start ENTRIES SHOWN
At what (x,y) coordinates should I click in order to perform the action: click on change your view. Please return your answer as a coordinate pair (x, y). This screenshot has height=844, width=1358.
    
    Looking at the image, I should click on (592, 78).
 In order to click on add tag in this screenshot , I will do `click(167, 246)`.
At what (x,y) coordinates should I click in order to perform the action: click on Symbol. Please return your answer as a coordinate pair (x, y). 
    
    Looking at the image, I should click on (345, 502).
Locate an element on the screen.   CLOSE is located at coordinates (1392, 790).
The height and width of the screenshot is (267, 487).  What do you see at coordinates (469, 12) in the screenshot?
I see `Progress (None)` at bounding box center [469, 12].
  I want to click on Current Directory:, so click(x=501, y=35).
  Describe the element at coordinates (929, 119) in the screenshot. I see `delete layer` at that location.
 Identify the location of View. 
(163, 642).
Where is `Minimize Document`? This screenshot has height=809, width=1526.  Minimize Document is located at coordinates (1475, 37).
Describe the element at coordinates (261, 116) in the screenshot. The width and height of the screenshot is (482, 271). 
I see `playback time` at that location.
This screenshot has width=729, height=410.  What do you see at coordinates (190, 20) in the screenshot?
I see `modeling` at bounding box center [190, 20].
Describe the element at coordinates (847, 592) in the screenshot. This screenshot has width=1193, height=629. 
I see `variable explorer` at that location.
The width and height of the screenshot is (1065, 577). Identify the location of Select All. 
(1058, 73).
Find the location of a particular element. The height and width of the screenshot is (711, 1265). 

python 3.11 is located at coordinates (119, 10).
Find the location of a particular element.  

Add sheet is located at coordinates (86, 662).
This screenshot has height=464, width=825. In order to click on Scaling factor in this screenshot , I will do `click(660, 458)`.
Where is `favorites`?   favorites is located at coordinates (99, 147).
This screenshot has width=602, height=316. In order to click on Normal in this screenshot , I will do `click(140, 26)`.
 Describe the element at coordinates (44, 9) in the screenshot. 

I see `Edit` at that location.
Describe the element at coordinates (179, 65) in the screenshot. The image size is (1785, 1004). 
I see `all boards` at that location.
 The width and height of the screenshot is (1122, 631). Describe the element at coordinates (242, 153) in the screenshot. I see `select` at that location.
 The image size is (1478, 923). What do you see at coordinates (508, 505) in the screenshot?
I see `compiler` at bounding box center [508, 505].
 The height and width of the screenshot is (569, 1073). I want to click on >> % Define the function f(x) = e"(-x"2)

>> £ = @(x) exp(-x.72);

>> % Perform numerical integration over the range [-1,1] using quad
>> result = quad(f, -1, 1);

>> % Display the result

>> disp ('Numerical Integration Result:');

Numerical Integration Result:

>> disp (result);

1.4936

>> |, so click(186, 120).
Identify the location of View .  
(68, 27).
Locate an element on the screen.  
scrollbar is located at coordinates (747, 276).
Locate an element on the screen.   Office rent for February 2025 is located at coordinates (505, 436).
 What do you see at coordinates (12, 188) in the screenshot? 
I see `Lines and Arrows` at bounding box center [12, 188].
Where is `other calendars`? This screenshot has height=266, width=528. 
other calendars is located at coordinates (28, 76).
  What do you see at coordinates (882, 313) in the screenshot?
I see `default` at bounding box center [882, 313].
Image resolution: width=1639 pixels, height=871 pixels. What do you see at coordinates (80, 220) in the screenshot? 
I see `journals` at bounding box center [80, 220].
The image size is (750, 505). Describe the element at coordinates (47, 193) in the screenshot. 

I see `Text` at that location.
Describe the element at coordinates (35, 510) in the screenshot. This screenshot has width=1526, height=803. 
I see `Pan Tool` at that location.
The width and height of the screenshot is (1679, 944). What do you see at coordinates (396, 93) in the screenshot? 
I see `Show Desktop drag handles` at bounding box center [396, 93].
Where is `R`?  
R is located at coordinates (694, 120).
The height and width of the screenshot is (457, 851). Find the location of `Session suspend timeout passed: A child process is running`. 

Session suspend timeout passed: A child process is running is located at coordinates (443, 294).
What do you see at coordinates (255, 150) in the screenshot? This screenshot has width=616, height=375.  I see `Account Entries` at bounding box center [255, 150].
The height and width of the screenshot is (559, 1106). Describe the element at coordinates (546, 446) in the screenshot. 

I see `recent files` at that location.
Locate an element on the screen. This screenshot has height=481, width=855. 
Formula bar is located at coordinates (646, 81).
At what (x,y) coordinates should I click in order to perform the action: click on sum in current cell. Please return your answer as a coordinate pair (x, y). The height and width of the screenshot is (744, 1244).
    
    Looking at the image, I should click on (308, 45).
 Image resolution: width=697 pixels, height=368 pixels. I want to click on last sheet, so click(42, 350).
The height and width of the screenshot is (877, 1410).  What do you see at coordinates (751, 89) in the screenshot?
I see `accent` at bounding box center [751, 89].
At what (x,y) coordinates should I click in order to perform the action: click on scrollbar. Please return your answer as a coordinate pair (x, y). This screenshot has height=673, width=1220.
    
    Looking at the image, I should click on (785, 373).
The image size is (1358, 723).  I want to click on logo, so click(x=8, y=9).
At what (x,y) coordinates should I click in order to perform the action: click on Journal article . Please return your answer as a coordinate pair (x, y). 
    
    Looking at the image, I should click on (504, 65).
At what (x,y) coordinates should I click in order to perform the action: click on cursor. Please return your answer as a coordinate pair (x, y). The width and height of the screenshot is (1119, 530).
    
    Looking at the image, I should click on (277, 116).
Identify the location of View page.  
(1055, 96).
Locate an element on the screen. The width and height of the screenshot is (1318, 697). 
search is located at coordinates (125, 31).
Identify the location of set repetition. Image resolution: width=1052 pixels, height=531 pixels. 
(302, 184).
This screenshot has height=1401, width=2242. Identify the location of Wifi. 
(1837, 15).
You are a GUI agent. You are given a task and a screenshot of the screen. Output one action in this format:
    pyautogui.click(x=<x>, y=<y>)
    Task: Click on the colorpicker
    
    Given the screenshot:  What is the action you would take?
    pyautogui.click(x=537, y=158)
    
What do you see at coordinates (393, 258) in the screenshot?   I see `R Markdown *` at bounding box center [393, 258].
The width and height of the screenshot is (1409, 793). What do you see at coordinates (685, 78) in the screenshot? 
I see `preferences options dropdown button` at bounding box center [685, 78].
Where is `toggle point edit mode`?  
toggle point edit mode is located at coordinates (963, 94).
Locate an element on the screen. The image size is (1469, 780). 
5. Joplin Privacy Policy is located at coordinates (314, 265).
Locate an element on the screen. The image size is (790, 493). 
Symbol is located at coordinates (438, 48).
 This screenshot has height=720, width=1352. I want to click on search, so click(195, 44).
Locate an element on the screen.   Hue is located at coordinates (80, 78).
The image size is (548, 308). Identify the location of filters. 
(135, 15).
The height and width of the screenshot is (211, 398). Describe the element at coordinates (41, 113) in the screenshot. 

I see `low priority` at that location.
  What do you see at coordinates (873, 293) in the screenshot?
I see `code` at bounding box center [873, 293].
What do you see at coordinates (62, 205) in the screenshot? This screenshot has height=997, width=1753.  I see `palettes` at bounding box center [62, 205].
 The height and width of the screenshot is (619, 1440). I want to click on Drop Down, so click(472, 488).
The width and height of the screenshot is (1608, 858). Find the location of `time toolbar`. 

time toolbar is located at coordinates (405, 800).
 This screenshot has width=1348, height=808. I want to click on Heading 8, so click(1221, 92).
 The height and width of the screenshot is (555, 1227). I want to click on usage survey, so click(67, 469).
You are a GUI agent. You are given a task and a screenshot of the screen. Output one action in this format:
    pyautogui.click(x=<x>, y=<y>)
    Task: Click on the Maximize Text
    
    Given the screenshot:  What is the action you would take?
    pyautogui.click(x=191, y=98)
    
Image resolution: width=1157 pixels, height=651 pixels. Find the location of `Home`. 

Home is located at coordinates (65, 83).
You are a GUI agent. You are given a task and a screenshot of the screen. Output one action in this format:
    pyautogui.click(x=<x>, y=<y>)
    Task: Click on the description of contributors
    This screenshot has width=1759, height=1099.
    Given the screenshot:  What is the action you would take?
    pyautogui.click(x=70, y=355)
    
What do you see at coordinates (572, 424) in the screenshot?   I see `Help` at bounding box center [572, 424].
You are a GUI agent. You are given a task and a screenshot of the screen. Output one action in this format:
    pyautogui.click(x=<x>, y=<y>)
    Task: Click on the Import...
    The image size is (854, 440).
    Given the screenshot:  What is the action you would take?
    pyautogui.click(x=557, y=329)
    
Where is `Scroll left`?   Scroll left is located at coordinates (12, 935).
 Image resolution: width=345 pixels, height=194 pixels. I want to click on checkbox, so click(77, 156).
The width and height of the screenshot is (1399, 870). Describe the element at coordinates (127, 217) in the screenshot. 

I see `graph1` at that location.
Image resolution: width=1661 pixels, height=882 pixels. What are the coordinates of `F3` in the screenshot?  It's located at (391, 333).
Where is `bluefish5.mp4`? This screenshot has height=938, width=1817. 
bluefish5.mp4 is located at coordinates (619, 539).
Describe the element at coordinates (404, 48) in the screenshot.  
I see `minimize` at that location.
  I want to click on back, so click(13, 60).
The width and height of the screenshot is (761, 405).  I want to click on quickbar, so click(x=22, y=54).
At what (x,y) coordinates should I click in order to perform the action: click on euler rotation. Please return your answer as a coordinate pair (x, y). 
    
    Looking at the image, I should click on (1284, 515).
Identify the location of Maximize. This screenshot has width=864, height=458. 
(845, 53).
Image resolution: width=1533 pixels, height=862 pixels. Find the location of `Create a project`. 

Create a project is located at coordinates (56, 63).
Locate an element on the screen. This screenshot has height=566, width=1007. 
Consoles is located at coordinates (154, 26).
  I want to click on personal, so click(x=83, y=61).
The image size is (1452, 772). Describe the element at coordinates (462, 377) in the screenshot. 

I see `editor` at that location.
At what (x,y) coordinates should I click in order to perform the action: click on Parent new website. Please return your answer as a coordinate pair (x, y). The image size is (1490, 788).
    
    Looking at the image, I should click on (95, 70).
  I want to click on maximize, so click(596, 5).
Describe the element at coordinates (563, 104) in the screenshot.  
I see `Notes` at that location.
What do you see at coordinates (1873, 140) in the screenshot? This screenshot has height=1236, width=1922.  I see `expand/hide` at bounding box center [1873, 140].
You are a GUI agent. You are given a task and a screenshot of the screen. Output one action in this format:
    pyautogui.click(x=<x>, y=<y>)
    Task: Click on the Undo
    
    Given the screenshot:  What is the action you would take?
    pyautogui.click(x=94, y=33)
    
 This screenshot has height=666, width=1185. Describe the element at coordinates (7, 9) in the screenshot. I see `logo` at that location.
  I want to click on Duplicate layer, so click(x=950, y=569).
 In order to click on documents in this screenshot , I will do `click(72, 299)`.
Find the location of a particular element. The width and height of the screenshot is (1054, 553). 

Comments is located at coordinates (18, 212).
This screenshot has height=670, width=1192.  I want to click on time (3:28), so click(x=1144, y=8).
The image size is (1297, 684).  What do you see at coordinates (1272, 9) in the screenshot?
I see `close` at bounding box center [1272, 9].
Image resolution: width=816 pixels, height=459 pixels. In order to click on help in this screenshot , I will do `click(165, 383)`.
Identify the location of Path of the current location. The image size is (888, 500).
end ENTRIES SHOWN
» **THE REQUEST**
Switch "coordinate pair" to "point" in the entries from the start through the line containing "(1058, 73).", and return only those lines with everything else unchanged.

» **THE RESULT**
At what (x,y) coordinates should I click in order to perform the action: click on change your view. Please return your answer as a point (x, y). This screenshot has height=844, width=1358.
    
    Looking at the image, I should click on (592, 78).
 In order to click on add tag in this screenshot , I will do `click(167, 246)`.
At what (x,y) coordinates should I click in order to perform the action: click on Symbol. Please return your answer as a point (x, y). 
    
    Looking at the image, I should click on (345, 502).
Locate an element on the screen.   CLOSE is located at coordinates (1392, 790).
The height and width of the screenshot is (267, 487).  What do you see at coordinates (469, 12) in the screenshot?
I see `Progress (None)` at bounding box center [469, 12].
  I want to click on Current Directory:, so click(x=501, y=35).
  Describe the element at coordinates (929, 119) in the screenshot. I see `delete layer` at that location.
 Identify the location of View. 
(163, 642).
Where is `Minimize Document`? This screenshot has height=809, width=1526.  Minimize Document is located at coordinates (1475, 37).
Describe the element at coordinates (261, 116) in the screenshot. The width and height of the screenshot is (482, 271). 
I see `playback time` at that location.
This screenshot has width=729, height=410.  What do you see at coordinates (190, 20) in the screenshot?
I see `modeling` at bounding box center [190, 20].
Describe the element at coordinates (847, 592) in the screenshot. This screenshot has width=1193, height=629. 
I see `variable explorer` at that location.
The width and height of the screenshot is (1065, 577). Identify the location of Select All. 
(1058, 73).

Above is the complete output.